Continue the personal post below about regaining control of daily habits and moving studies online, starting right after its final sentence.

• Source extract
********************

Yes, I’m still alive. And I feel like I’ve got a lot of things under control again whereas 3 weeks ago everything was slipping out of my hands and future was a word that evicted feelings of uncertainty and anxiety. The past week I have worked on my ability to form habits. I made a list of things that are important right now to do on a daily basis for my impending future like practicing the piano, music theory, interval and ear training but also reading and a walk or bike ride outside. I continued to clean up and declutter the house bit by bit but I didn’t put any pressure on myself. Instead I focus on the things that are important and which motivate me to continue with everything else.
Regarding my studies I now got clarity for at least some of my subjects. All things to do with communication and journalism will be held online with no classroom presence. Which on one hand means that I do indeed have time to work at the theatre now and I reckon it would not just be good for me and my focus but my studies would benefit as well because it would give me some sort of structure for my days where I can have dedicated times do to my workload. On the other hand said workload will be more than the usual because instead of being there and giving your presentation you need to hand in work weekly or biweekly, depending on the class. It’s not as easy but then again I can take all of the classes I wanted to take because they are not bound to times and before I couldn’t take three because I had time overlaps and unfortunately my name is not Hermione Granger. With that being said I will also have a huge time gain by not traveling 4 hours a day back and forth to university.

********************

• Extracted entries
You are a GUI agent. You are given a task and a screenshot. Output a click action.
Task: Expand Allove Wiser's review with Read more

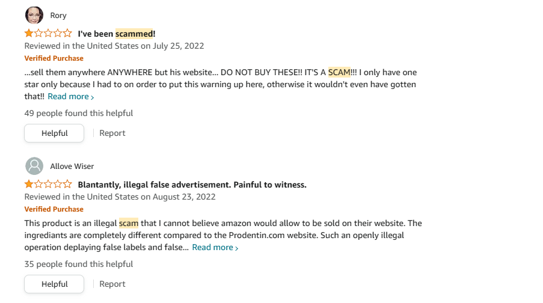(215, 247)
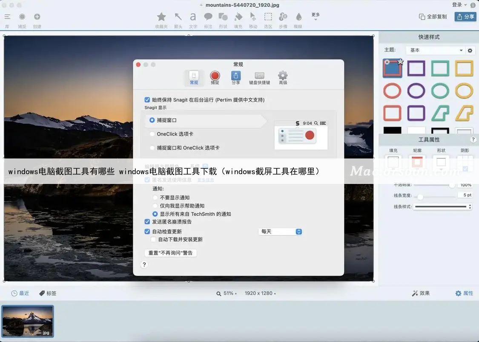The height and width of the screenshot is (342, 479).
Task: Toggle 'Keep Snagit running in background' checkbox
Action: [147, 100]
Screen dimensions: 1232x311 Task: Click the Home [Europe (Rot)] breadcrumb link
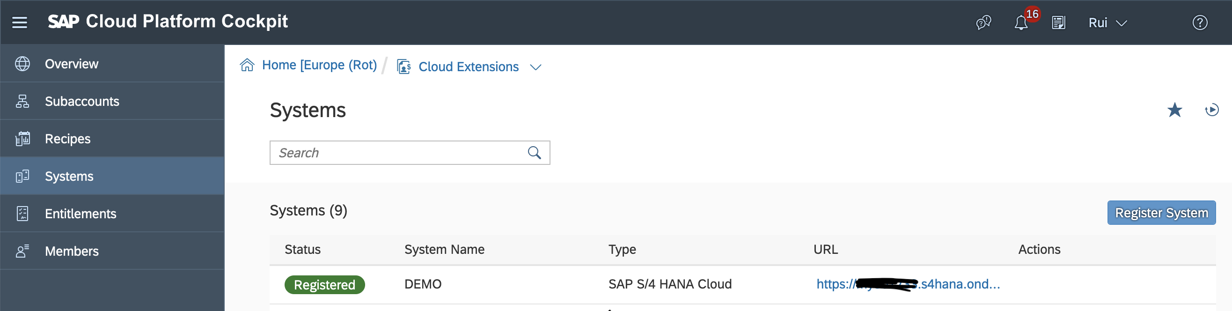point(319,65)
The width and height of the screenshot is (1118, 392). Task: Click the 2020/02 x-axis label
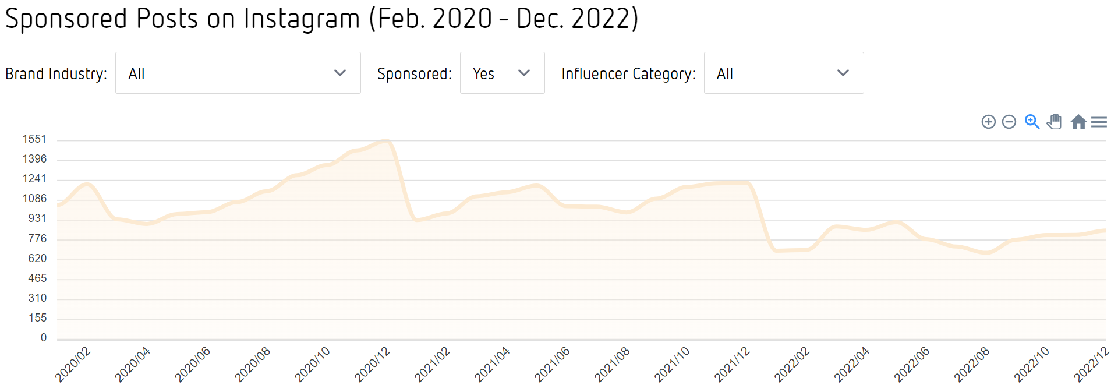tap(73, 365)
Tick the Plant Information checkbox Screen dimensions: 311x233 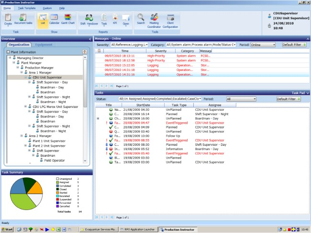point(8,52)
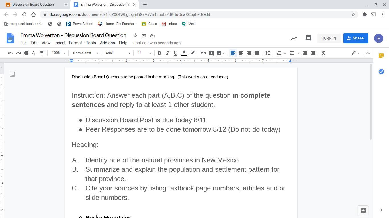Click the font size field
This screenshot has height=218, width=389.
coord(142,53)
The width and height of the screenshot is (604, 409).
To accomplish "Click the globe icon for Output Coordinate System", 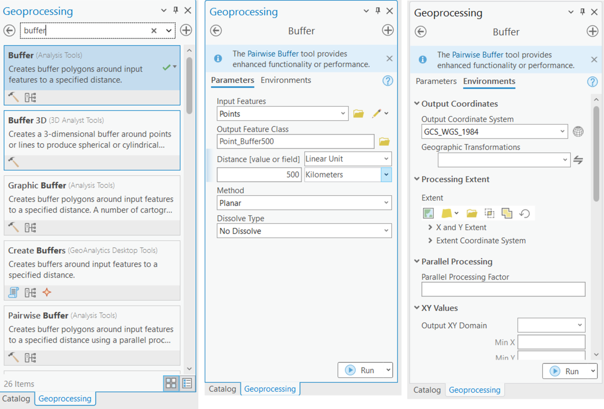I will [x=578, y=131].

********************

• Response for this exercise
That problem solved takes a lot of worrying away from me. I still don’t know what’s going to happen with my music studies but I guess it’s going to be similar since I don’t see an end to this pandemic any time soon. I just hope that the theatre doors will be open by the end of may or at least the rehearsals will start again.
And since we’re on the topic of the pandemic – how are you handling social distancing? I feel like the first week I spend so much time on instagram that refreshing became ridiculous because all it did was show me the same posts I’d already seen. I spend so much time on my phone and in front of the TV it got to a point where I had outbursts of energy while I felt drained at the same time. I went to bed around 2am every night and got up midday. Sometime during the past week that changed though. I feel so much more accomplished when I don’t go for that second round of sleep but instead get up when I wake up which has been between 7:30 and 9:30. I get things done and start my day with reading and my beloved chai tea and I study Italian and French, practice Piano and singing and all that before lunch. It gives me so much more energy while also keeping me focused and calm.
Staying calm is so important for me. Considering that I’m one to feel anxiety very easily I always considered myself an introvert. I know, I know – those who know me will disagree because they perceive me as this loud, energetic and very talkative person who is very outgoing but I assure you, those who know me more closely have seen a different side to me, one that I don’t show often because I often hide behind those extroverted qualities. I’m quite insecure and I thought I preferred being alone. Turns out, that I really do appreciate having people around me. It is hard for me to be home alone with the only contact being my dad and the occasional phone or Skype conversation with my friends. I miss human interaction. Like talking face to face, being in the same room, feeling the other persons energy and presence. Skype just doesn’t do it for me. I guess it puts a strain on every relationship and on peoples perception. I’m just glad I still have contact to the people who are most important to me even if it’s through a phone.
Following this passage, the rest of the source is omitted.